Assignment>
The records appear below. Copy each one exactly.

── Data for this task

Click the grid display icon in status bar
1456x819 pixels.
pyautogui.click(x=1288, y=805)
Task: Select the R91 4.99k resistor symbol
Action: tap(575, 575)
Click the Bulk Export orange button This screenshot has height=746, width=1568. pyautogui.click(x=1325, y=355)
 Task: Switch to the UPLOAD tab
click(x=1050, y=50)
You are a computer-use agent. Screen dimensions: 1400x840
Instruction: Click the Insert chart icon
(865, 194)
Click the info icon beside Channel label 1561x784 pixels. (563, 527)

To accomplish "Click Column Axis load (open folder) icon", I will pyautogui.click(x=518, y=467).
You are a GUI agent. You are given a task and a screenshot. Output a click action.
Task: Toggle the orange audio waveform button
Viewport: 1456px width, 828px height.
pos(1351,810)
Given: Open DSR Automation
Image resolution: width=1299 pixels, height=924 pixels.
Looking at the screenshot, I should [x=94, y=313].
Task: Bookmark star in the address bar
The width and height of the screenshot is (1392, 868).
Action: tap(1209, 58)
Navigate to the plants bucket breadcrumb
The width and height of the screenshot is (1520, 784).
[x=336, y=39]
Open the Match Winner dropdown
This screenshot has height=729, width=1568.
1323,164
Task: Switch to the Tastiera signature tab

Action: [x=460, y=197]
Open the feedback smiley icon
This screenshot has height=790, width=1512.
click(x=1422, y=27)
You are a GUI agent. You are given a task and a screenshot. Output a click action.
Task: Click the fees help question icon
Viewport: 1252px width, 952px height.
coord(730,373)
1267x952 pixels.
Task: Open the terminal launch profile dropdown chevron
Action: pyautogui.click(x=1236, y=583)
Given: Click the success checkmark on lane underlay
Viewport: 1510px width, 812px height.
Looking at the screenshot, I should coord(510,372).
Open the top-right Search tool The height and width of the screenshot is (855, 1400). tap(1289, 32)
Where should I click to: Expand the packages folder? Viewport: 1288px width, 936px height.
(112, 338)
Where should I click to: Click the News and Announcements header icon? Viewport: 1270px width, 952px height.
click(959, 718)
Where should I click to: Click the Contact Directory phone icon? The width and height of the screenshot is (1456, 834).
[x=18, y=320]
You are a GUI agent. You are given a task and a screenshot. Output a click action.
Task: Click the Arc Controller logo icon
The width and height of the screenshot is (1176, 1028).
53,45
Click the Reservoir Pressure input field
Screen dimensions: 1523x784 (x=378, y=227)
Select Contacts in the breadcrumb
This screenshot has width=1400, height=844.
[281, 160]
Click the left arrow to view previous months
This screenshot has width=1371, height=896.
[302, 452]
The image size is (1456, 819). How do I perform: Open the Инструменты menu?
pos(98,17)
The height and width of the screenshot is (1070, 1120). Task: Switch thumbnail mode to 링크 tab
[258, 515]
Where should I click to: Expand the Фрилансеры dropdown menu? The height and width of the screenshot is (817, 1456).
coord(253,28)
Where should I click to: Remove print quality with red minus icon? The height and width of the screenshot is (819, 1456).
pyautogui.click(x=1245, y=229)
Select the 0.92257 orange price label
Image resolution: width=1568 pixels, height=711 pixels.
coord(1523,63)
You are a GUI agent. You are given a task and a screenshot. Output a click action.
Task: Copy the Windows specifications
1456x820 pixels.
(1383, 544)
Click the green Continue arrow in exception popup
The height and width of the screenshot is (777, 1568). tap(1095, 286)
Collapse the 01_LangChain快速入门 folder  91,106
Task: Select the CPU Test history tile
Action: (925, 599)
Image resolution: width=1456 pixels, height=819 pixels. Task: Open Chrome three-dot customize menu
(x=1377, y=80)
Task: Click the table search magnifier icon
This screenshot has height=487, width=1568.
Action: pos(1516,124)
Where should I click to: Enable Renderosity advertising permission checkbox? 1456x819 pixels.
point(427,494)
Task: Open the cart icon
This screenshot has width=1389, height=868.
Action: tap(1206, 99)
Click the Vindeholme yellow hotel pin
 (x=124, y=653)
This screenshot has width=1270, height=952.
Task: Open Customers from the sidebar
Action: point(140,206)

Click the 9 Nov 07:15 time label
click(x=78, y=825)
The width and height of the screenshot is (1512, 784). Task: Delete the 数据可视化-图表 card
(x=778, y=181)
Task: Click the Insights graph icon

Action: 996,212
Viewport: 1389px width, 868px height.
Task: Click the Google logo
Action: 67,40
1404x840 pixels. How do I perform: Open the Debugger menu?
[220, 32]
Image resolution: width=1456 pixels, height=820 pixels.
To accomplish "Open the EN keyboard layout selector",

────

Your solution>
Click the grid display icon in status bar
1456x819 pixels.
pyautogui.click(x=1288, y=805)
Task: Select the R91 4.99k resistor symbol
Action: tap(575, 575)
Click the Bulk Export orange button This screenshot has height=746, width=1568. pyautogui.click(x=1325, y=355)
 Task: Switch to the UPLOAD tab
click(x=1050, y=50)
You are a computer-use agent. Screen dimensions: 1400x840
Instruction: Click the Insert chart icon
(865, 194)
Click the info icon beside Channel label 1561x784 pixels. (563, 527)

To accomplish "Click Column Axis load (open folder) icon", I will pyautogui.click(x=518, y=467).
You are a GUI agent. You are given a task and a screenshot. Output a click action.
Task: Toggle the orange audio waveform button
Viewport: 1456px width, 828px height.
pos(1351,810)
Given: Open DSR Automation
Image resolution: width=1299 pixels, height=924 pixels.
Looking at the screenshot, I should [x=94, y=313].
Task: Bookmark star in the address bar
The width and height of the screenshot is (1392, 868).
Action: tap(1209, 58)
Navigate to the plants bucket breadcrumb
The width and height of the screenshot is (1520, 784).
[x=336, y=39]
Open the Match Winner dropdown
This screenshot has height=729, width=1568.
1323,164
Task: Switch to the Tastiera signature tab

Action: [x=460, y=197]
Open the feedback smiley icon
This screenshot has height=790, width=1512.
click(x=1422, y=27)
You are a GUI agent. You are given a task and a screenshot. Output a click action.
Task: Click the fees help question icon
Viewport: 1252px width, 952px height.
coord(730,373)
1267x952 pixels.
Task: Open the terminal launch profile dropdown chevron
Action: pyautogui.click(x=1236, y=583)
Given: Click the success checkmark on lane underlay
Viewport: 1510px width, 812px height.
Looking at the screenshot, I should coord(510,372).
Open the top-right Search tool The height and width of the screenshot is (855, 1400). tap(1289, 32)
Where should I click to: Expand the packages folder? Viewport: 1288px width, 936px height.
(112, 338)
Where should I click to: Click the News and Announcements header icon? Viewport: 1270px width, 952px height.
click(959, 718)
Where should I click to: Click the Contact Directory phone icon? The width and height of the screenshot is (1456, 834).
[x=18, y=320]
You are a GUI agent. You are given a task and a screenshot. Output a click action.
Task: Click the Arc Controller logo icon
The width and height of the screenshot is (1176, 1028).
53,45
Click the Reservoir Pressure input field
Screen dimensions: 1523x784 (x=378, y=227)
Select Contacts in the breadcrumb
This screenshot has width=1400, height=844.
[281, 160]
Click the left arrow to view previous months
This screenshot has width=1371, height=896.
[302, 452]
The image size is (1456, 819). How do I perform: Open the Инструменты menu?
pos(98,17)
The height and width of the screenshot is (1070, 1120). Task: Switch thumbnail mode to 링크 tab
[258, 515]
Where should I click to: Expand the Фрилансеры dropdown menu? The height and width of the screenshot is (817, 1456).
coord(253,28)
Where should I click to: Remove print quality with red minus icon? The height and width of the screenshot is (819, 1456).
pyautogui.click(x=1245, y=229)
Select the 0.92257 orange price label
Image resolution: width=1568 pixels, height=711 pixels.
coord(1523,63)
You are a GUI agent. You are given a task and a screenshot. Output a click action.
Task: Copy the Windows specifications
1456x820 pixels.
(1383, 544)
Click the green Continue arrow in exception popup
The height and width of the screenshot is (777, 1568). tap(1095, 286)
Collapse the 01_LangChain快速入门 folder  91,106
Task: Select the CPU Test history tile
Action: (925, 599)
Image resolution: width=1456 pixels, height=819 pixels. Task: Open Chrome three-dot customize menu
(x=1377, y=80)
Task: Click the table search magnifier icon
This screenshot has height=487, width=1568.
Action: pos(1516,124)
Where should I click to: Enable Renderosity advertising permission checkbox? 1456x819 pixels.
point(427,494)
Task: Open the cart icon
This screenshot has width=1389, height=868.
Action: tap(1206, 99)
Click the Vindeholme yellow hotel pin
 (x=124, y=653)
This screenshot has width=1270, height=952.
Task: Open Customers from the sidebar
Action: point(140,206)

Click the 9 Nov 07:15 time label
click(x=78, y=825)
The width and height of the screenshot is (1512, 784). Task: Delete the 数据可视化-图表 card
(x=778, y=181)
Task: Click the Insights graph icon

Action: 996,212
Viewport: 1389px width, 868px height.
Task: Click the Google logo
Action: 67,40
1404x840 pixels. How do I perform: Open the Debugger menu?
[220, 32]
Image resolution: width=1456 pixels, height=820 pixels.
To accomplish "Open the EN keyboard layout selector",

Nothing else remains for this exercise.